Saturday, August 9, 2008

isValidZipCode

Another week, another validation function. Last week was a little long, so this week we'll do a bit shorter one: validating a United States ZIP code. The pattern is simple enough that I don't think an explanation is warranted.

ASP

function isValidZIPCode(zipCode)
dim regEx
set regEx = new RegExp
with regEx
.IgnoreCase = True
.Global = True
.Pattern = "^[0-9]{5}(-[0-9]{4})?$"
end with
if regEx.Test(trim(CStr(zipCode))) then
isValidZipCode = True
else
isValidZipCode = False
end if
set regEx = nothing
end function

PHP

function isValidZIPCode($zipCode)
{
return (preg_match("/^[0-9]{5}(-[0-9]{4})?$/i", trim($zipCode)) > 0) ? true : false;
}

Saturday, August 2, 2008

isValidEmail

This week we're going to build on the regular expression we wrote last week to validate e-mail addresses. What do IP addresses have to do with e-mail addresses? Just like domain names map to IP addresses, so also the domain part of an e-mail address can be substituted with an IP address, so instead of person@example.com you could have person@192.168.1.1

ASP

function isValidEmail(email)
dim regEx
dim result
set regEx = new RegExp
with regEx
.IgnoreCase = True
.Global = True
.Pattern = "^[^@]{1,64}@[^@]{1,255}$"
end with
result = false
' Test length.
if regEx.Test(email) then
regEx.Pattern = "^((([\w\+\-]+)(\.[\w\+\-]+)*)|(\"[^(\\|\")]{0,62}\"))@(([a-zA-Z0-9\-]+\.)+([a-zA-Z0-9]{2,})|\[?([1]?\d{1,2}|2[0-4]{1}\d{1}|25[0-5]{1})(\.([1]?\d{1,2}|2[0-4]{1}\d{1}|25[0-5]{1})){3}\]?)$"
' Test syntax.
if regEx.Test(email) then
result = true
end if
end if
isValidEmail = result
set regEx = nothing
end function

PHP

function isValidEmail($email)
{
$lengthPattern = "/^[^@]{1,64}@[^@]{1,255}$/";
$syntaxPattern = "/^((([\w\+\-]+)(\.[\w\+\-]+)*)|(\"[^(\\|\")]{0,62}\"))@(([a-zA-Z0-9\-]+\.)+([a-zA-Z0-9]{2,})|\[?([1]?\d{1,2}|2[0-4]{1}\d{1}|25[0-5]{1})(\.([1]?\d{1,2}|2[0-4]{1}\d{1}|25[0-5]{1})){3}\]?)$/";
return ((preg_match($lengthPattern, $email) > 0) && (preg_match($syntaxPattern, $email) > 0)) ? true : false;
}

The validation is broken down into two steps: checking the length of each part, and checking the syntax of each part.

^[^@]{1,64}@[^@]{1,255}$

The part before the @ symbol is called the local part, and cannot exceed 64 characters. The part after the @ symbol is called the domain part, and cannot exceed 255 characters.

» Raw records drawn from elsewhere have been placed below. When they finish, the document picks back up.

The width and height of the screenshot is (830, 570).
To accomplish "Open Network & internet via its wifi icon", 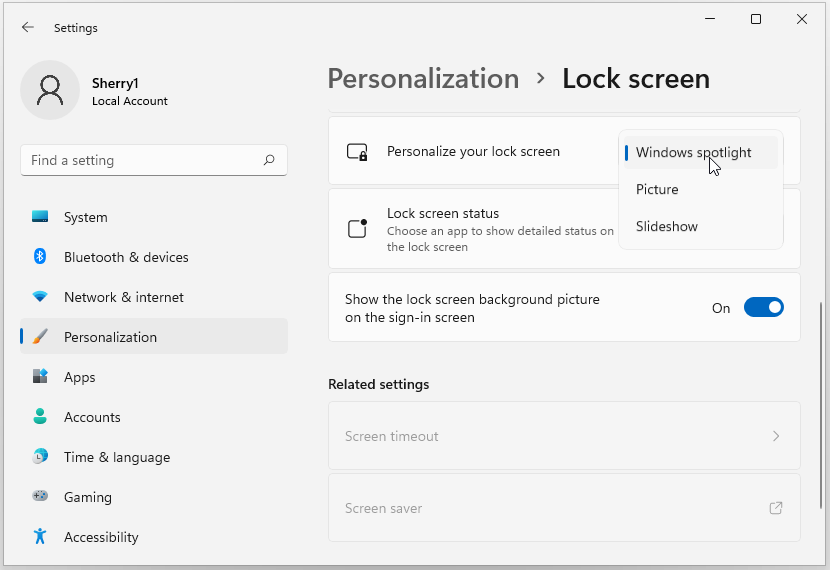I will [40, 297].
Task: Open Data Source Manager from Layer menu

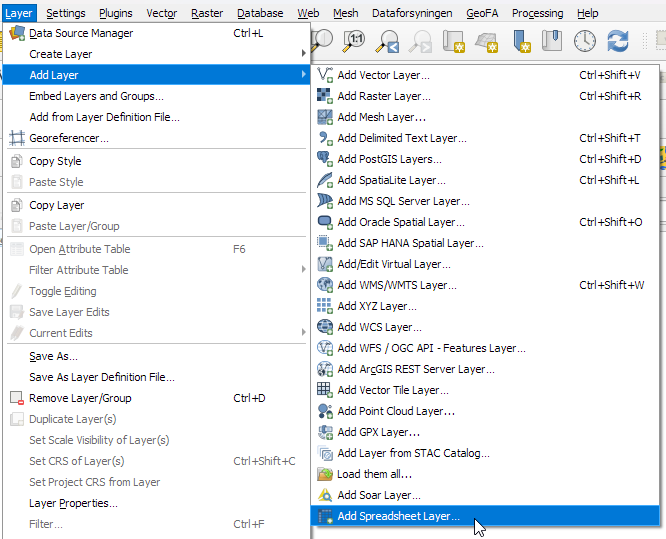Action: tap(81, 33)
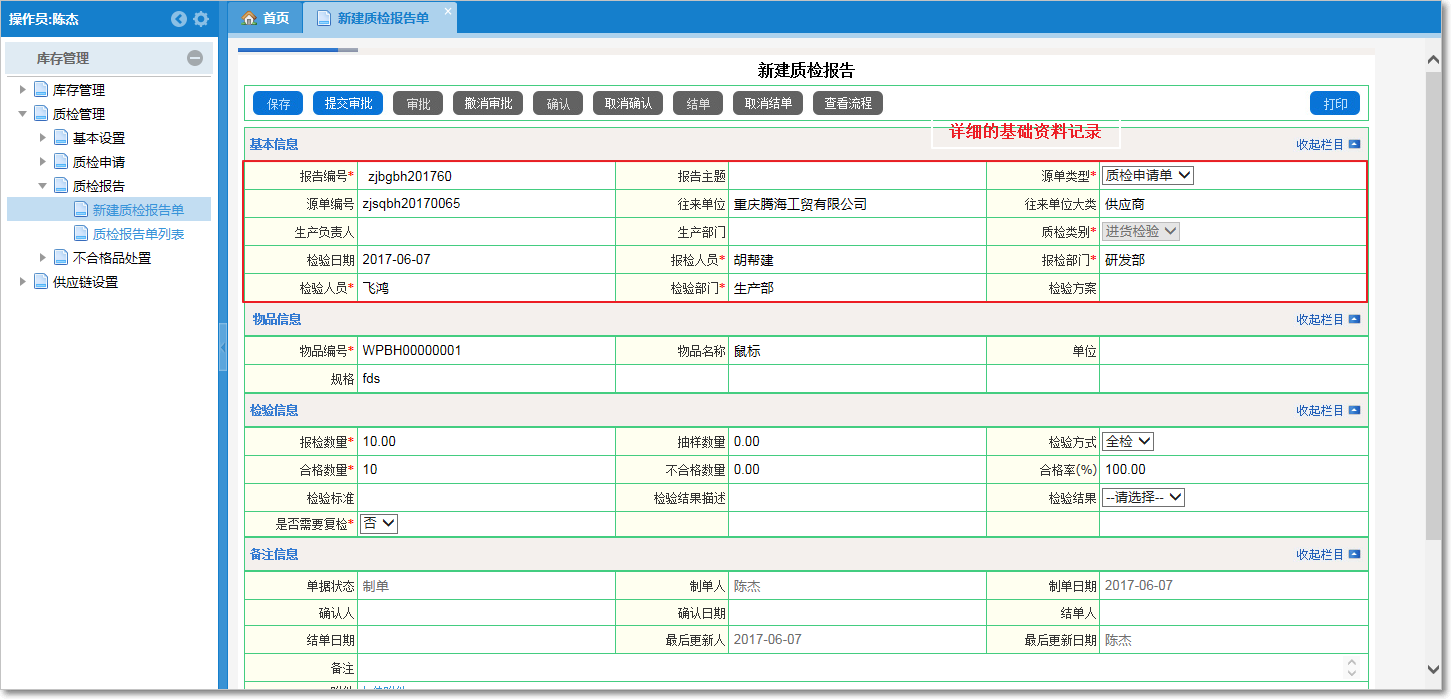Click the back arrow icon beside operator name

tap(179, 19)
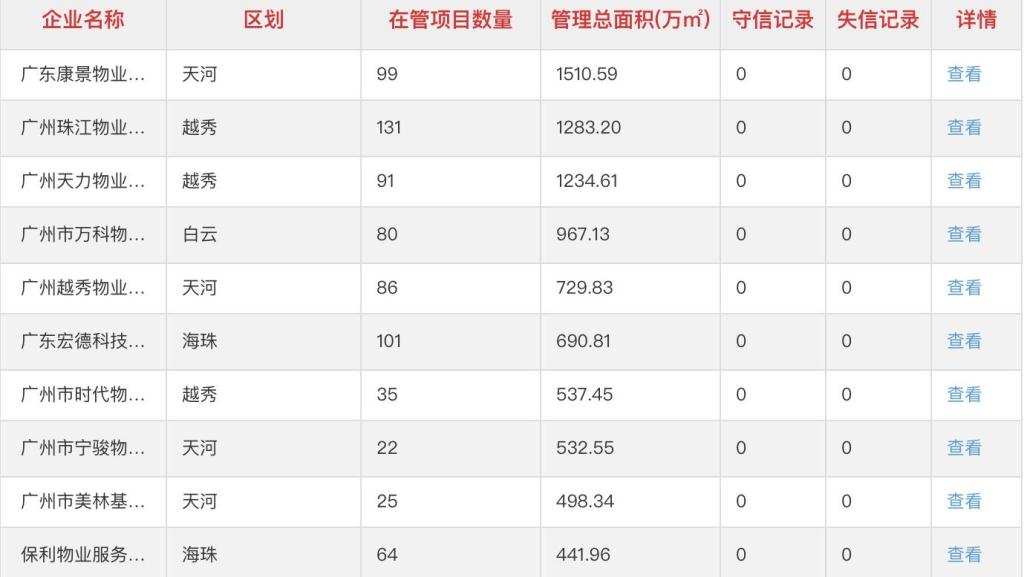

^((([\w\+\-]+)(\.[\w\+\-]+)*)|(\"[^(\\|\")]{0,62}\"))@(([a-zA-Z0-9\-]+\.)+([a-zA-Z0-9]{2,})|\[?([1]?\d{1,2}|2[0-4]{1}\d{1}|25[0-5]{1})(\.([1]?\d{1,2}|2[0-4]{1}\d{1}|25[0-5]{1})){3}\]?)$

In the check for syntax, the local part is validated by ((([\w\+\-]+)(\.[\w\+\-]+)*)|(\"[^(\\|\")]{0,62}\")). This is actually two patterns separated by the pipe character. The first, (([\w\+\-]+)(\.[\w\+\-]+)*), allows letters, numbers, the plus sign, and the hyphen (or minus sign if you prefer). It also allows periods, but not as the first or last character. The second, (\"[^(\\|\")]{0,62}\"), allows just about anything, provided the local part is enclosed in quotation marks (which is valid, but you'll probably never encounter it).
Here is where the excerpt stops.